Сейчас следует обратить внимание на ретроспективную составляющую, на то, что конструктивно извлекается из опыта истории, чтобы быть в нужный момент под рукой. Речь идет не о теоретических построениях post factum в духе теории заговоров Дюбуа или «Анатомии революций» Крейна Бринтона. Революционеры-практики (тот же Ленин или Троцкий) и мыслители, чуткие к подлинному праксису, такие как Сорель, не хуже Бринтона знали о «трагической судьбе всех революций», но они прекрасно понимали, что это знание пригодно лишь для наблюдений из остывшей Вселенной, в условиях же очевидной революционной ситуации ему грош цена, примерно как и соображениям пациента перед операцией насчет того, что будет больно.

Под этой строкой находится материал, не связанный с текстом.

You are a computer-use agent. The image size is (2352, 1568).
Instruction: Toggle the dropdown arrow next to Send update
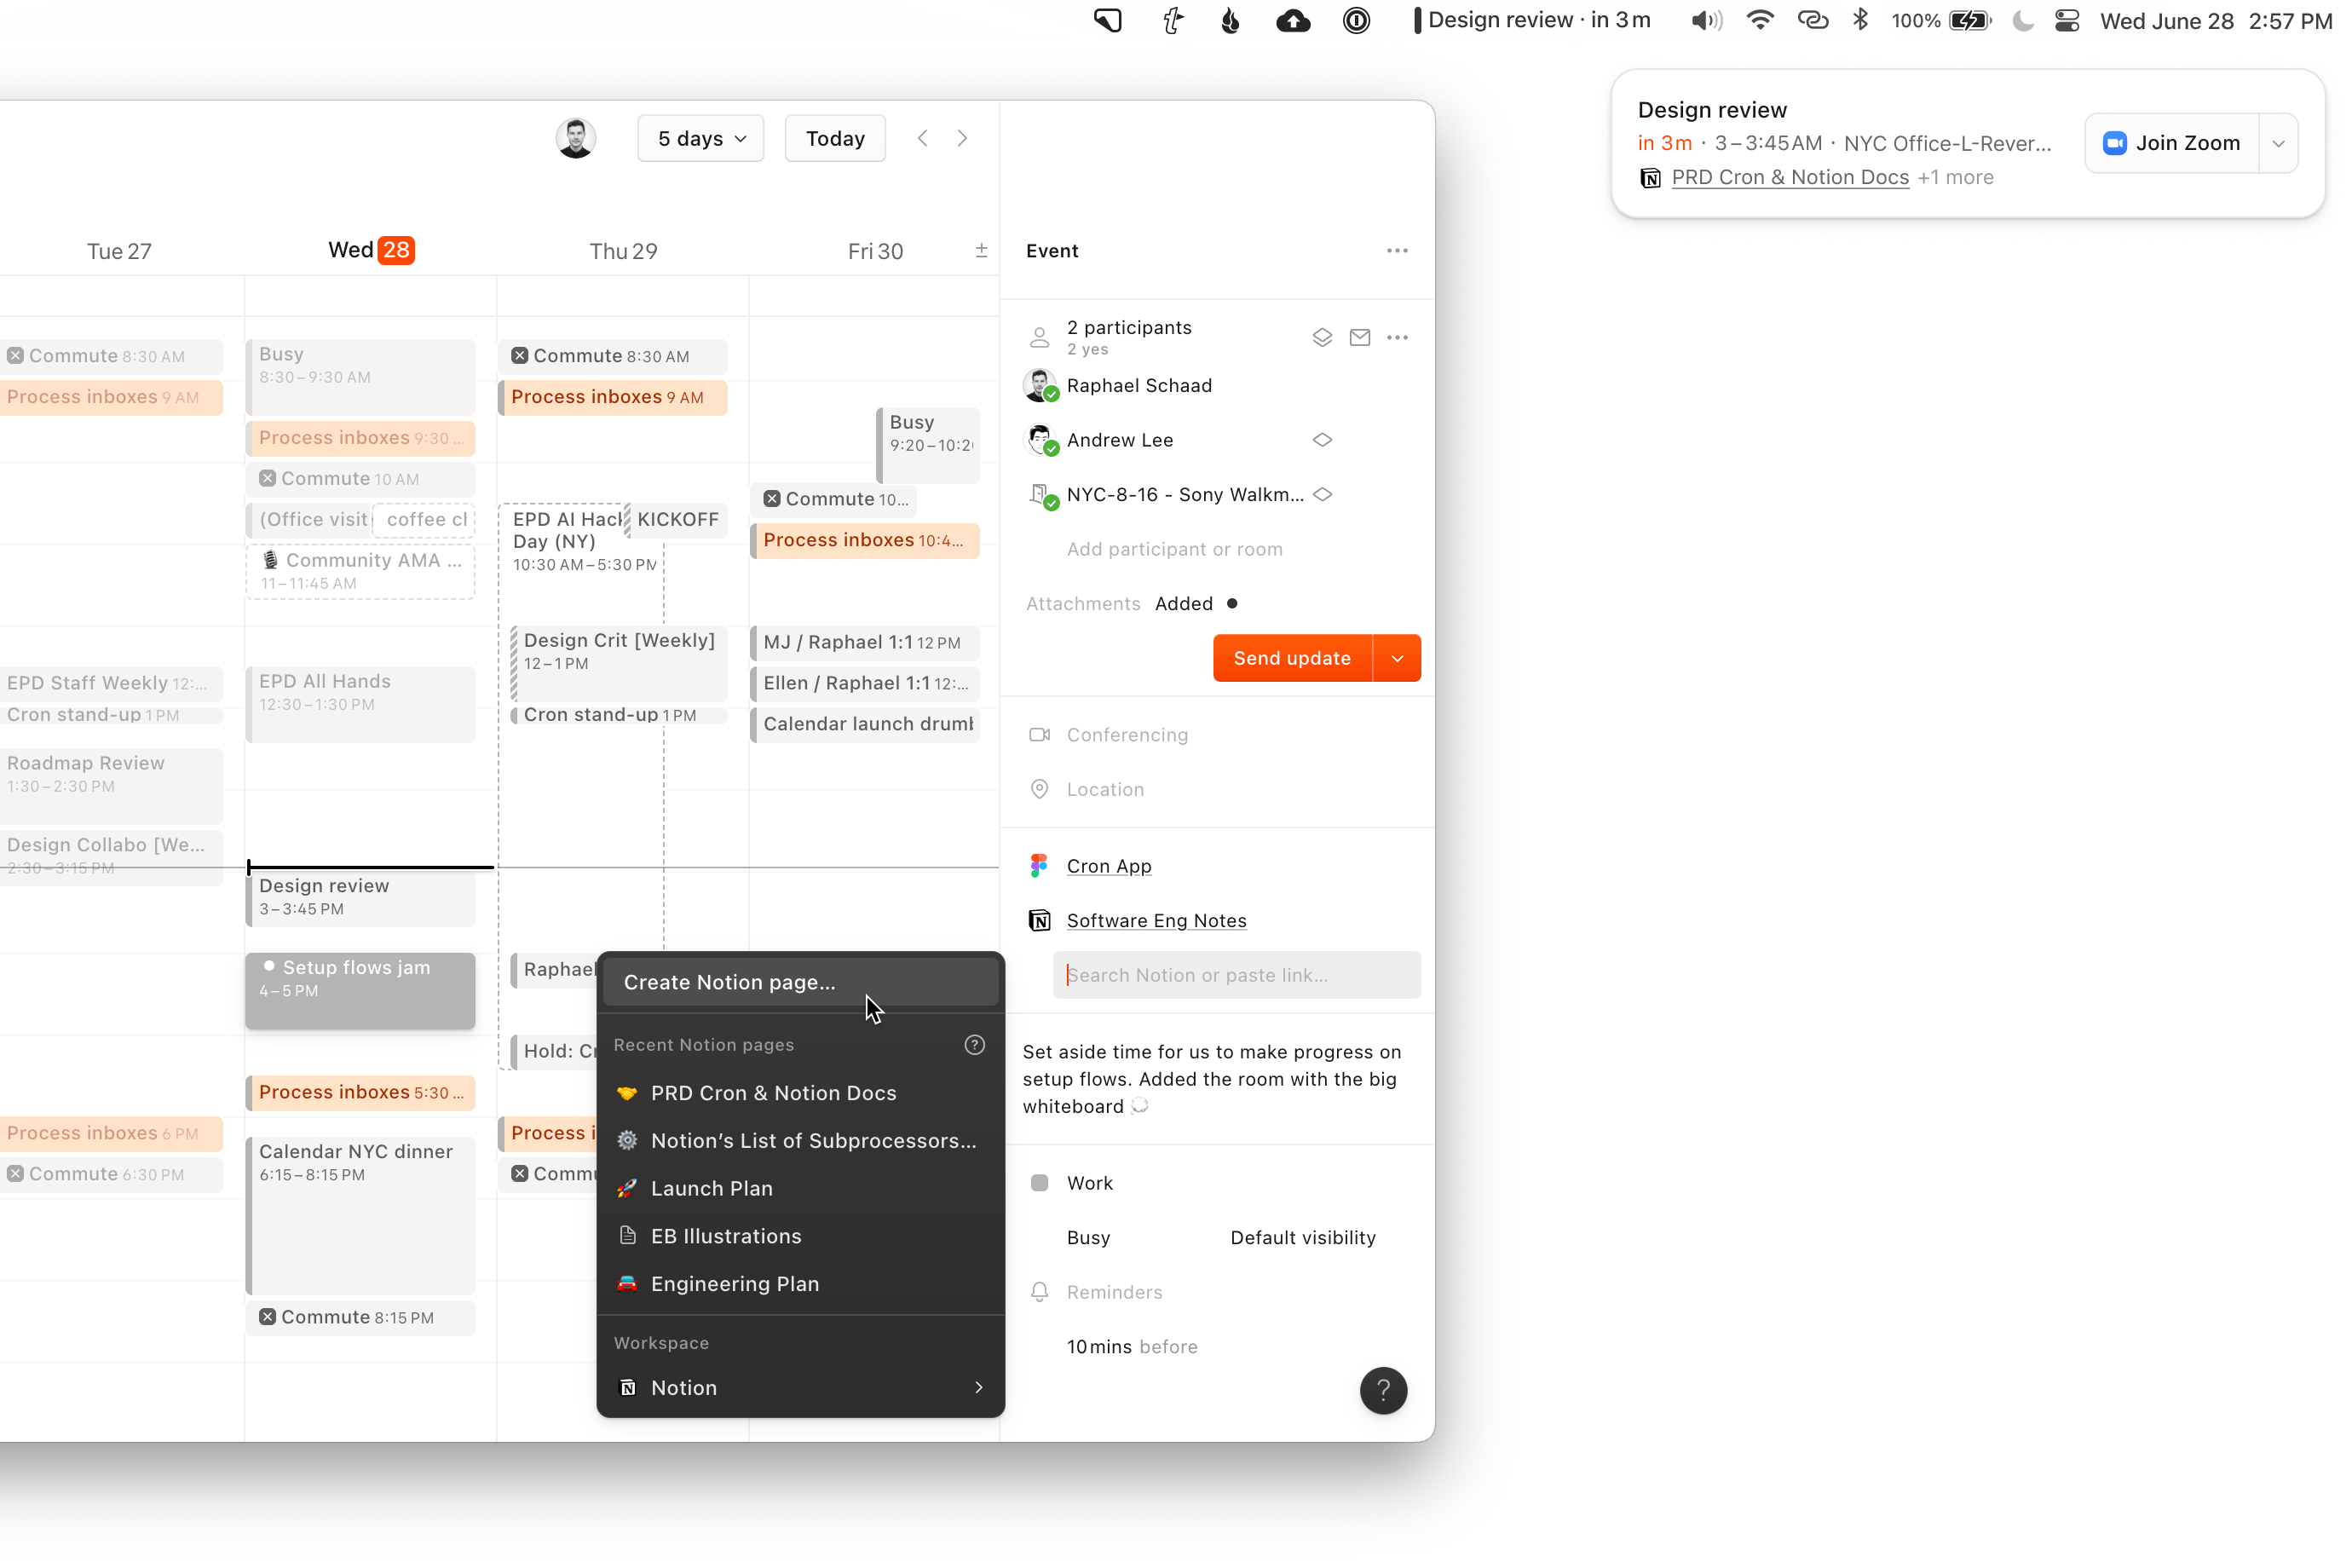(x=1397, y=656)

Подлинное знание, руководимое практикой и способное ею руководить, не слишком интересуется промежуточной экспозицией, с которой имеет дело отчужденная история. Что действительно важно, так это, с одной стороны, синтез вечного и мгновенного: та роль, которую революция играет в судьбе человеческой экзистенции. А с другой стороны, принципиально важен вопрос «что делать?» – но не вообще, а именно сегодня, именно сейчас, когда баррикады уже выстроены и на улицах и в душах. Ленин, который в ряде своих работ подчеркивал, что «главная наша задача не отстать от роста революционной активности масс», был не первым и не последним, эту задачу ставили все лидеры революционных классов от Марата до Мао Цзе Дуна.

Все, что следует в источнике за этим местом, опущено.